Claim. Fallen people cannot receive the Messiah directly. They must first establish the foundation for the Messiah — a two-fold prerequisite consisting of the foundation of faith and, built upon it, the foundation of substance. The structure derives from Adam’s own intended two-fold course (faith first, then substantial perfection) and is replicated under indemnity by every providential central figure.
Elaboration. Per 1.2. The Foundation for the Messiah: “For fallen people to be restored to their original state, we must receive the Messiah. Before we can receive the Messiah, however, we must first establish the foundation for the Messiah.”
The structure reverse-engineers Adam’s failed course: “For Adam to realize the purpose of creation, he was supposed to fulfill two conditions. First, Adam should have established the foundation of faith” by obeying the commandment over his growing period. Second: “the foundation of substance. After Adam established an unshakable foundation of faith, he was then to become one with God… the perfect incarnation of the Word with perfect character, fulfilling God’s first blessing.”

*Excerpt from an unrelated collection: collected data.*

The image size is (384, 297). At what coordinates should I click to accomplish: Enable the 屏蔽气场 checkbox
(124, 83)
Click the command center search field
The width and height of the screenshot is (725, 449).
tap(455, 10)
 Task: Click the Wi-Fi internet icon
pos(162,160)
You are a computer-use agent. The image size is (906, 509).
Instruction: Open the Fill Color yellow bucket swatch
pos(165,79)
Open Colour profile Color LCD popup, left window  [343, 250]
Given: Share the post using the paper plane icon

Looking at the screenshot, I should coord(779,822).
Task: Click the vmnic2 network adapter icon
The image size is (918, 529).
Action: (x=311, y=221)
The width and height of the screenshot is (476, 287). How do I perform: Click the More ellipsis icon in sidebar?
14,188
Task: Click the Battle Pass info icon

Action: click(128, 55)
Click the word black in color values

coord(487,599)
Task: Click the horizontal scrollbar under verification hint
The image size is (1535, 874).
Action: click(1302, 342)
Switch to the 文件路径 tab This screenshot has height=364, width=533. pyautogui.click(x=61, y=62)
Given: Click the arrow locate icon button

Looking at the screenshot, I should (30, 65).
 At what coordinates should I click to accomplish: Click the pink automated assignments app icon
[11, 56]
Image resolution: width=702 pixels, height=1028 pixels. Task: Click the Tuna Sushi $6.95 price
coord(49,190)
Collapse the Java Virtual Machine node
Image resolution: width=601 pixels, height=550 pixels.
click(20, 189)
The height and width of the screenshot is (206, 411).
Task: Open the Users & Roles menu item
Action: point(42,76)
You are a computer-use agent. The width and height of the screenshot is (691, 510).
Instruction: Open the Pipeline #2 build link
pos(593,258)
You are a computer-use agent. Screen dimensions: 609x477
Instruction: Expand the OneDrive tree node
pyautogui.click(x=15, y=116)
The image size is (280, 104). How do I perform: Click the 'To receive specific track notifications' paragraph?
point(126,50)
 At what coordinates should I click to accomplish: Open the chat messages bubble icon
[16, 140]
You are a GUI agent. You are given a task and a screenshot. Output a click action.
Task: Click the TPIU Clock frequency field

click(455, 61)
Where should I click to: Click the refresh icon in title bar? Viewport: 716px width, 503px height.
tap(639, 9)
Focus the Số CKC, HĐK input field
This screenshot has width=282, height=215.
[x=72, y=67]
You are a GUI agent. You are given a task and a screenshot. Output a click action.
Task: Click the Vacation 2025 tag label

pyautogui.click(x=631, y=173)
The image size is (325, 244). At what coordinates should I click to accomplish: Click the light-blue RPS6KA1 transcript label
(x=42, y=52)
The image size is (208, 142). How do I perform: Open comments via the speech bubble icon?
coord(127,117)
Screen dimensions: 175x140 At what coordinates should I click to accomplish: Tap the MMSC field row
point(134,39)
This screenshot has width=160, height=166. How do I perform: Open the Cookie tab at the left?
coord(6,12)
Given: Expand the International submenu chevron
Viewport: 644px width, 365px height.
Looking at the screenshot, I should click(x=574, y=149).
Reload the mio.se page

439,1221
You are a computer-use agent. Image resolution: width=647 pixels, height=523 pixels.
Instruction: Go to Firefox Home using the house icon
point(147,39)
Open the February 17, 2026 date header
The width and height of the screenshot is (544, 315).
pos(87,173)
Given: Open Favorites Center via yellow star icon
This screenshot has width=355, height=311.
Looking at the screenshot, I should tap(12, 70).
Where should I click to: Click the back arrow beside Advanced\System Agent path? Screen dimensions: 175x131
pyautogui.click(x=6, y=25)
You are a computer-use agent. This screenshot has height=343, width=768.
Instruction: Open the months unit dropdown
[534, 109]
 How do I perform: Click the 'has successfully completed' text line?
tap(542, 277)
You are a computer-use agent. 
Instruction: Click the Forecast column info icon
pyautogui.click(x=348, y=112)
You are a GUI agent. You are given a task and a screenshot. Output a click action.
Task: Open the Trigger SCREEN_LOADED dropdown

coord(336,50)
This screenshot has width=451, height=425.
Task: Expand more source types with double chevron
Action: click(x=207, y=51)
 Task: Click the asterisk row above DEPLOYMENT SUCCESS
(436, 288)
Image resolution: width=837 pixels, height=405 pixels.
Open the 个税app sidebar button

Since indemnity conditions are made by reversing the course of failure, fallen restoration follows the same order: foundation of faith first, foundation of substance built on it, only then can the Messiah be received.
Significance. Two structural commitments follow:
- The Messiah does not come unilaterally. His arrival is conditional on prerequisite human work — a strong contrast with mainstream readings of Christ coming “in the fullness of time” (Gal 4:4) as a sovereign divine act.
- Every providential central figure (Noah, Abraham, Moses, John the Baptist, Jesus) is evaluated against the same two-fold structure. Failures at either foundation define the providence’s prolongation. This is the framework Part II Chapters 2–7 develop case by case.